The full guideline on GAD and panic disorder in adults found that of the antidepressants available, there were sufficient clinical‑effectiveness data and an acceptable harm‑to‑benefit ratio for escitalopram, duloxetine, paroxetine, sertraline and venlafaxine XL. However, the economic analysis concluded that sertraline was the most cost‑effective drug for people with GAD because it was associated with the highest number of quality‑adjusted life years (QALYs) gained and the lowest total costs among all treatments assessed, including no treatment. As with depression, drug choice in GAD should also be influenced by several other factors relating to the individual person, including their previous experience of treatments, likely drug interactions, safety and tolerability.

Drug safety warnings on antidepressants that have been issued by the MHRA should be considered. The MHRA has issued guidance on the use and side effects of SSRIs and serotonin and noradrenaline reuptake inhibitors (SNRIs), their safety, use in pregnancy and the risk of suicidal behaviour (published December 2014).
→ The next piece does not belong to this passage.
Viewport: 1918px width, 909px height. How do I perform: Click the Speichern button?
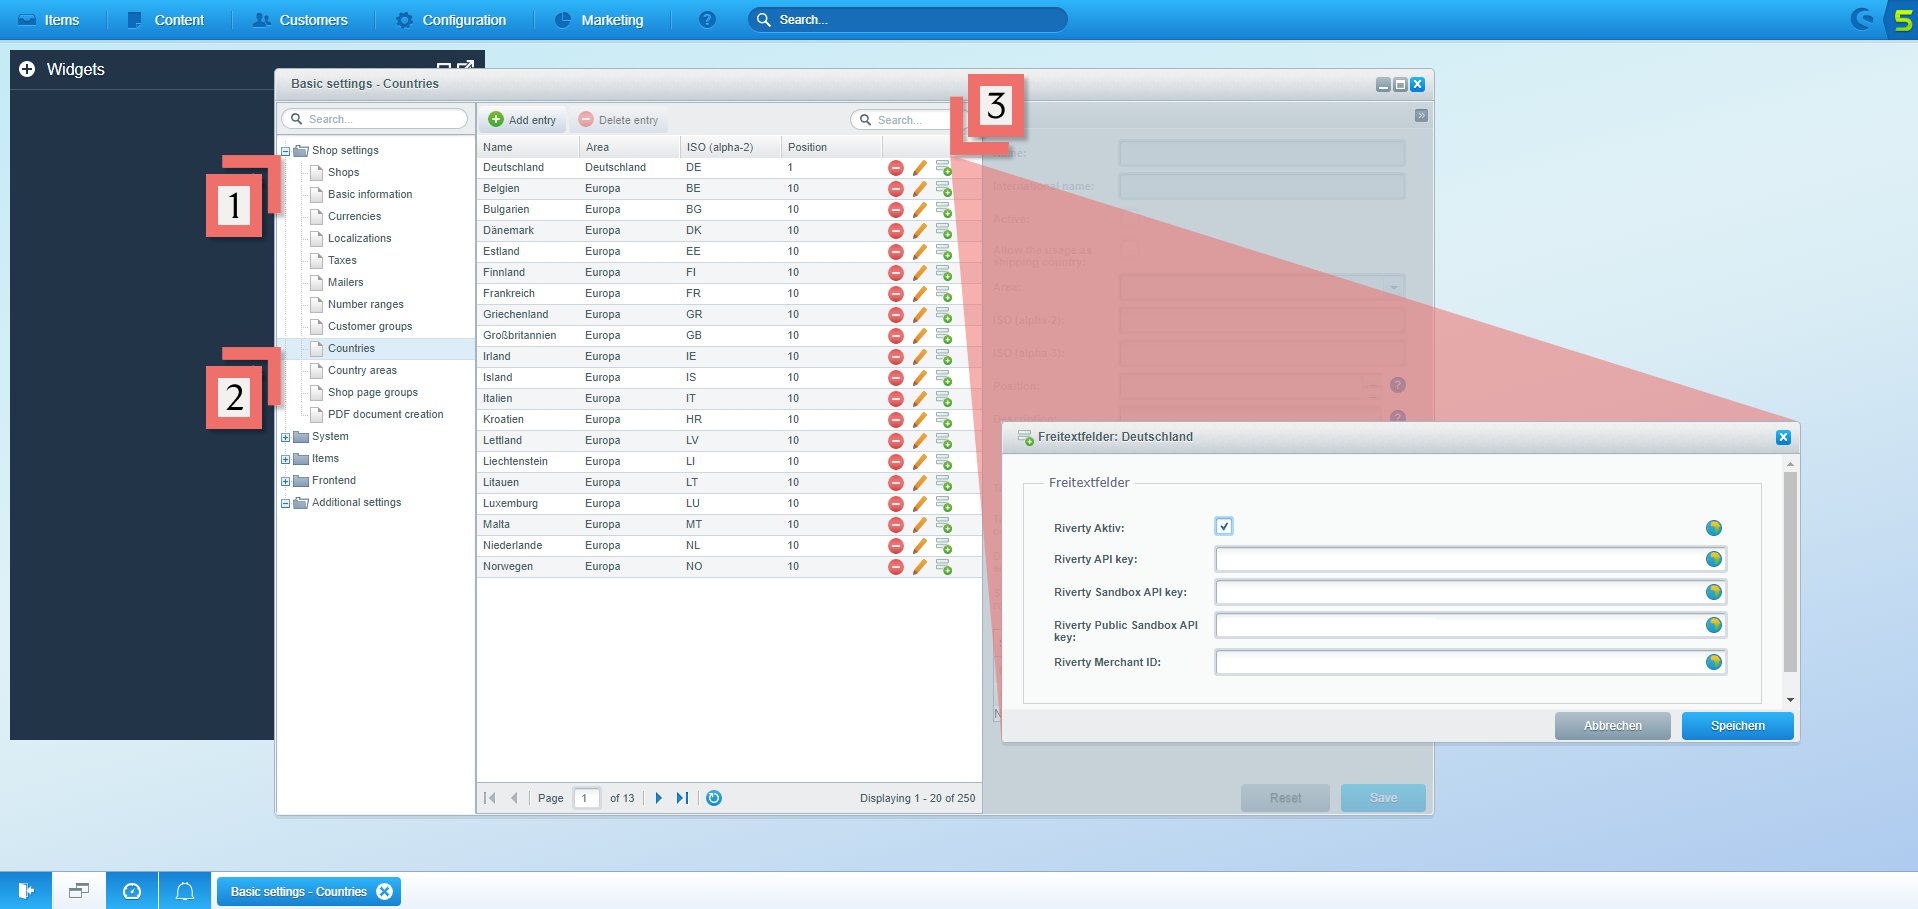[x=1737, y=726]
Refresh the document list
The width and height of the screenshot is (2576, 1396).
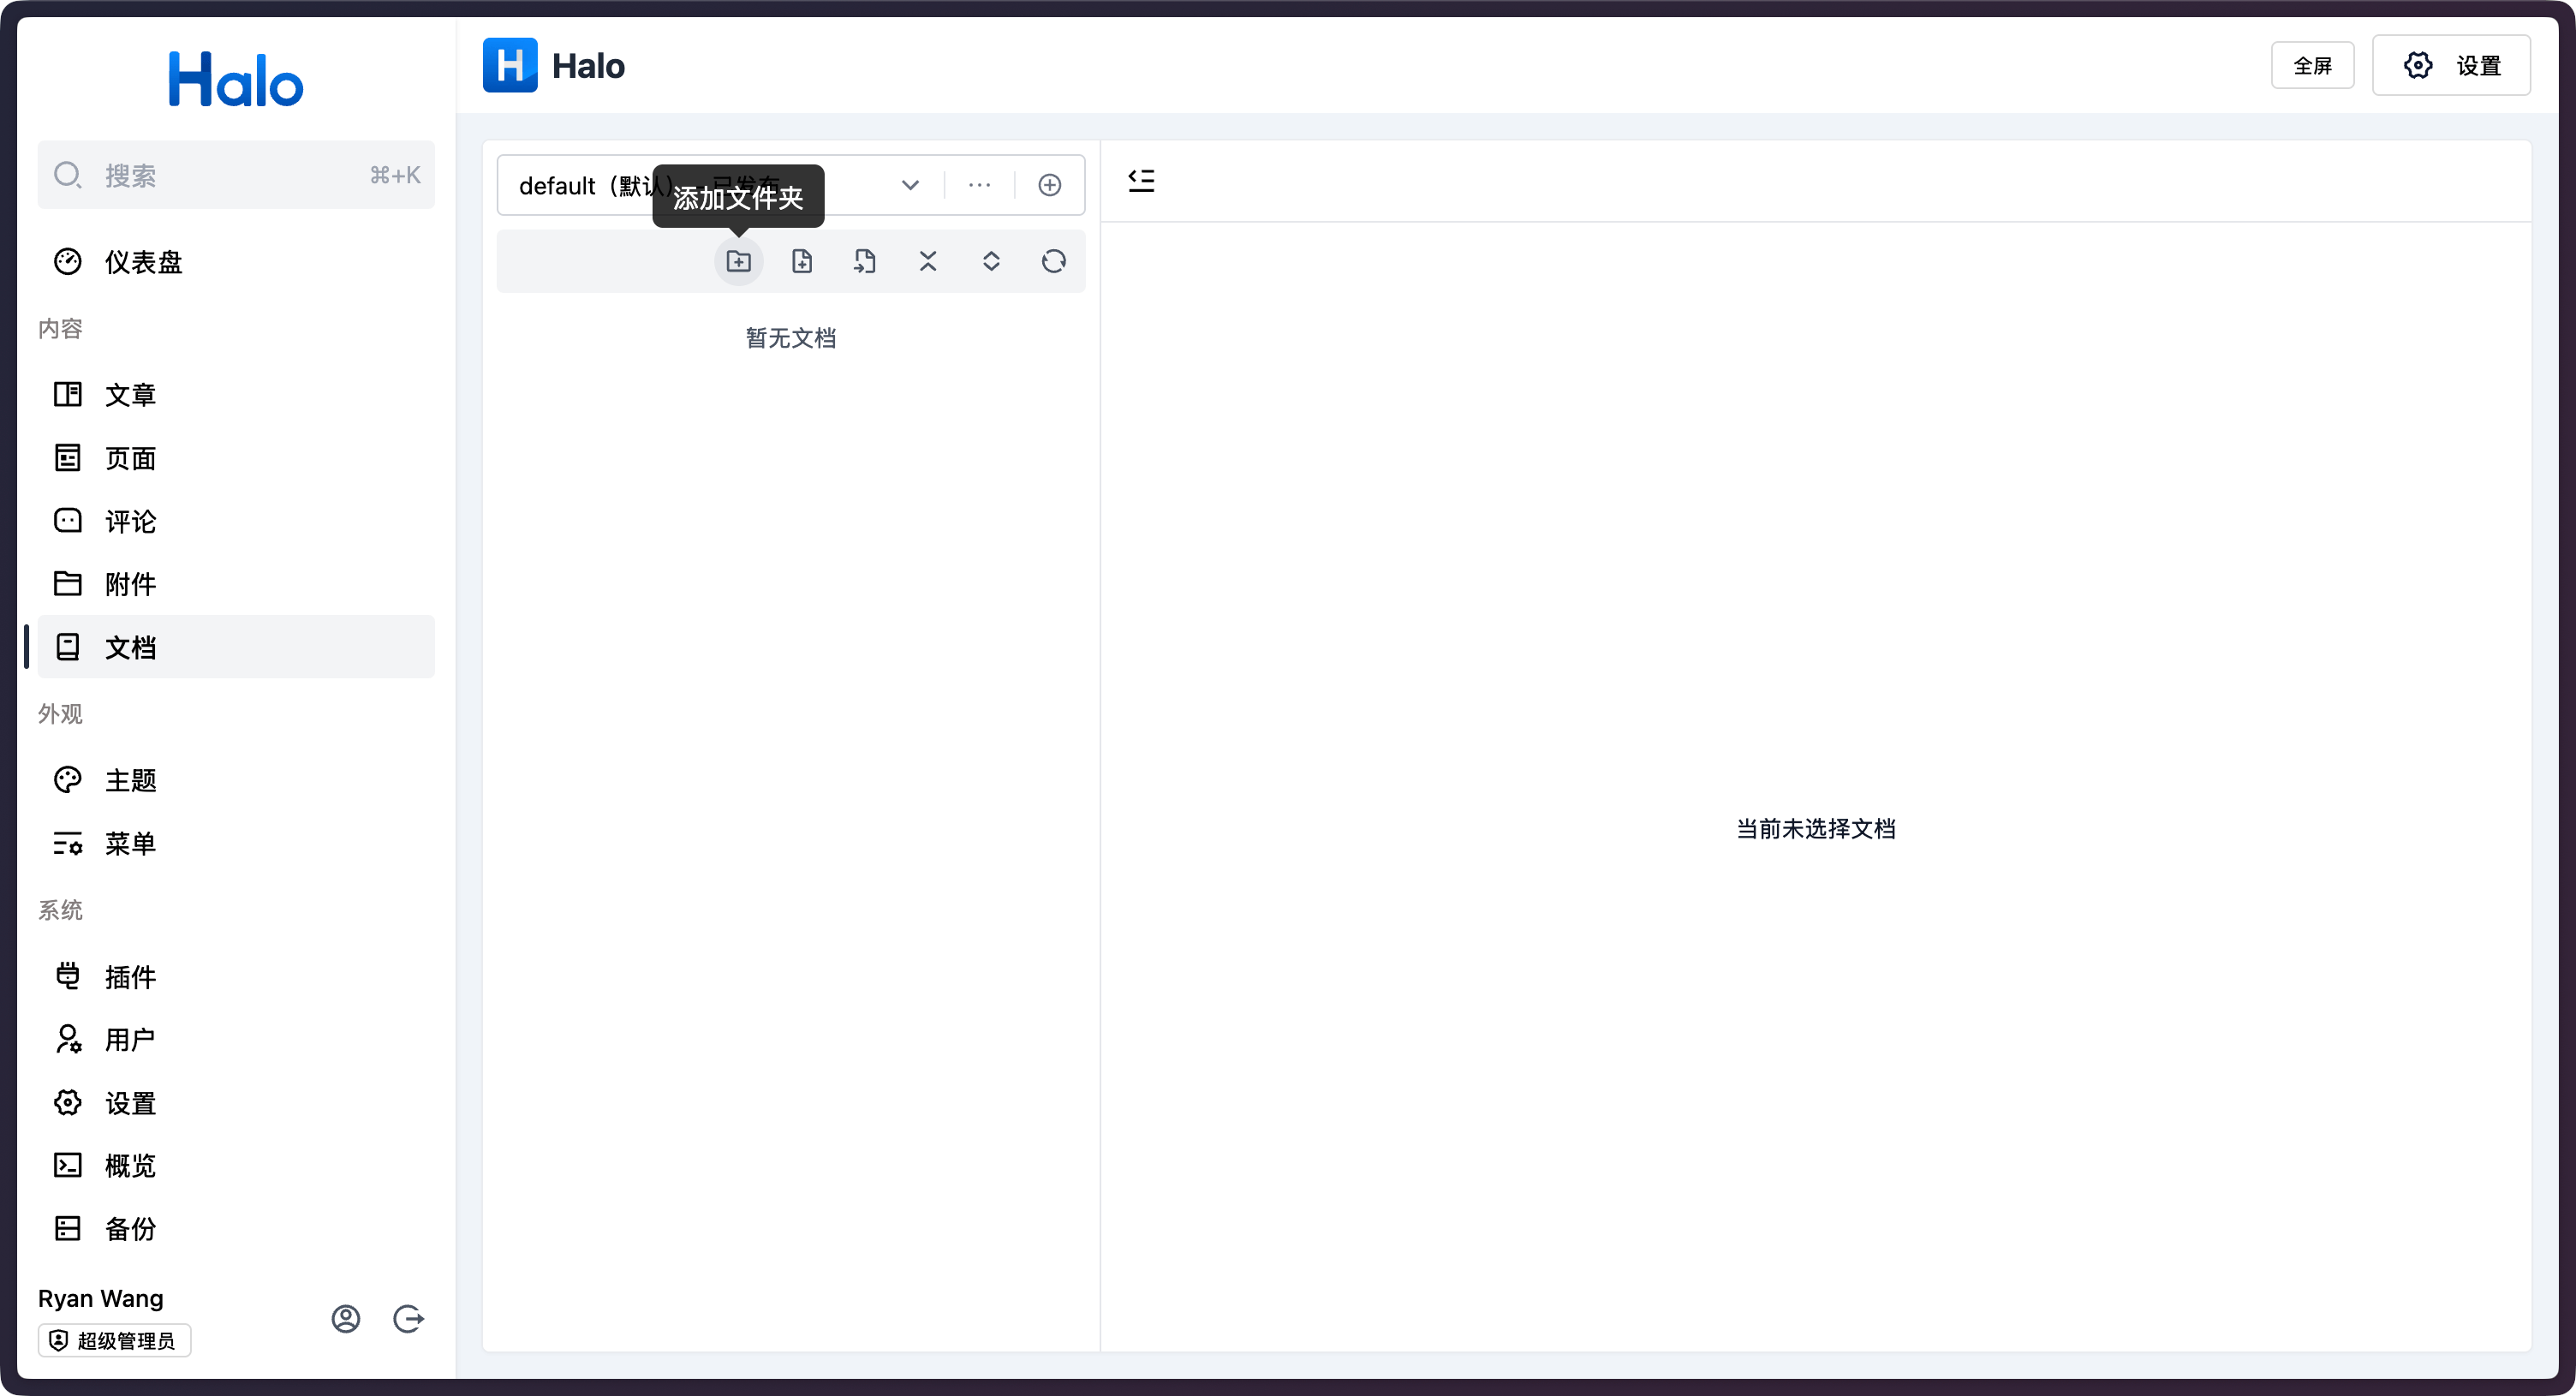pyautogui.click(x=1054, y=261)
See the December 2007 edition of Drug Safety Update for information on measures to reduce risk of fatal overdose with dosulepin and the December 2011 edition of Drug Safety Update for details about the association of dose‑dependent QT interval prolongation with citalopram and escitalopram. In addition, the November 2014 edition of Drug Safety Update issued a reminder to test liver function before and during treatment with agomelatine.

Concerns have been raised regarding the over‑use of psychotropic medicines such as antipsychotics and antidepressants in people with learning disabilities. This is addressed in 3 reports published in 2015 by the Care Quality Commission, Public Health England and NHS Improving Quality.

[1] In line with the guidance from the General Medical Council (GMC), it is the responsibility of the prescriber to determine the clinical need of the patient and the suitability of using a medicine outside its authorised indications. Informed consent should be obtained and documented.